**TASK REQUIREMENTS:** Entries below include pictures. Output exactly the lines from the one with "Where should I click to: Click the English" down to the one with "This screenshot has height=612, width=1073.", both ends included, and leave the pictures out.

[Saved entries]
____

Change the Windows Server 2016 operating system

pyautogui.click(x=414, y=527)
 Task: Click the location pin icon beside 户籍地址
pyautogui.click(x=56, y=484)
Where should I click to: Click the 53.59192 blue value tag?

____

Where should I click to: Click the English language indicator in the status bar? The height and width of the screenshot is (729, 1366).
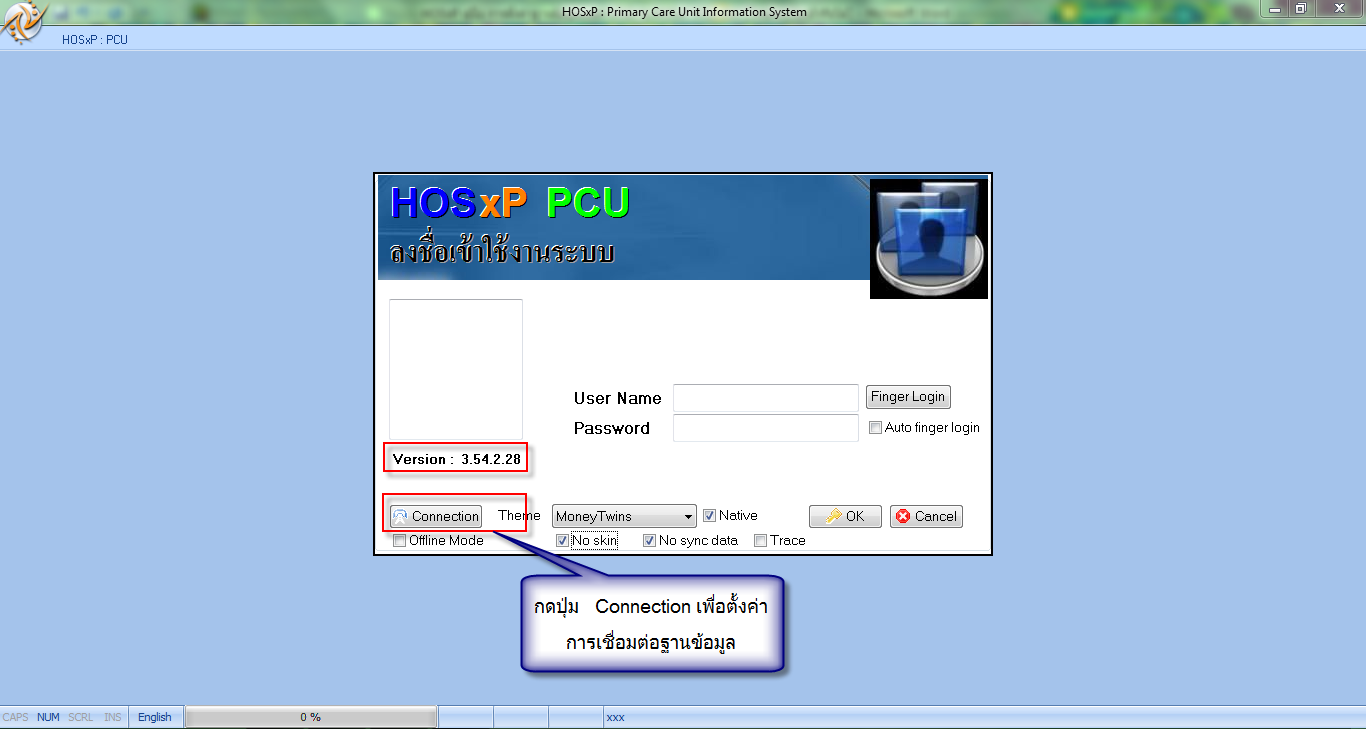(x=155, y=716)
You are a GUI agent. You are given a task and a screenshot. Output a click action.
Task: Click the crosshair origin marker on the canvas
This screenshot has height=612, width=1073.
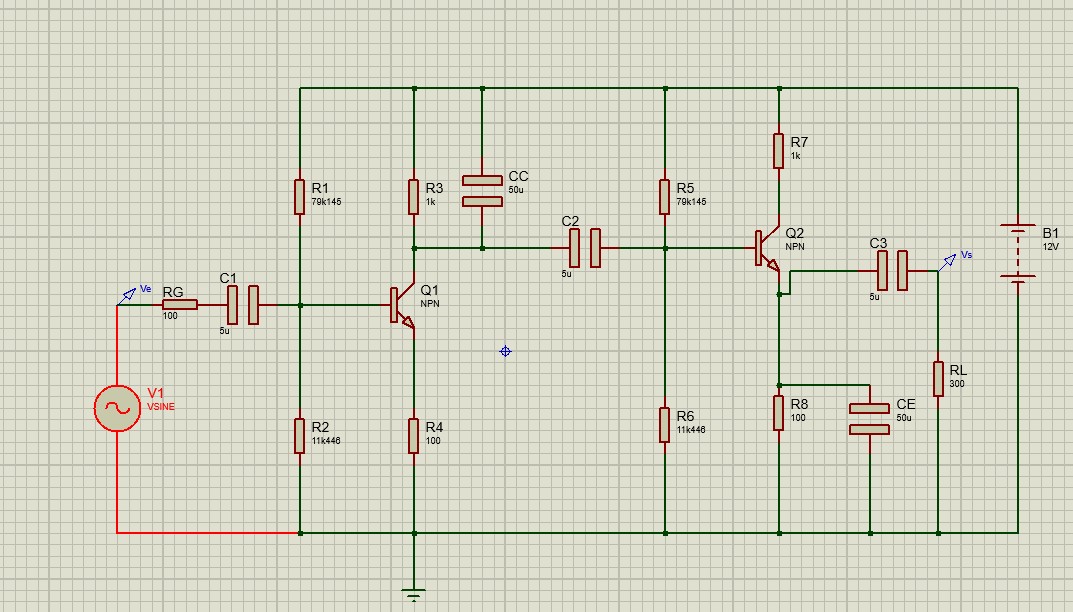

____

**ANSWER TO THIS TASK:**
Where should I click to: Click the English language indicator in the status bar? The height and width of the screenshot is (729, 1366).
(x=155, y=716)
You are a GUI agent. You are given a task and a screenshot. Output a click action.
Task: Click the crosshair origin marker on the canvas
This screenshot has height=612, width=1073.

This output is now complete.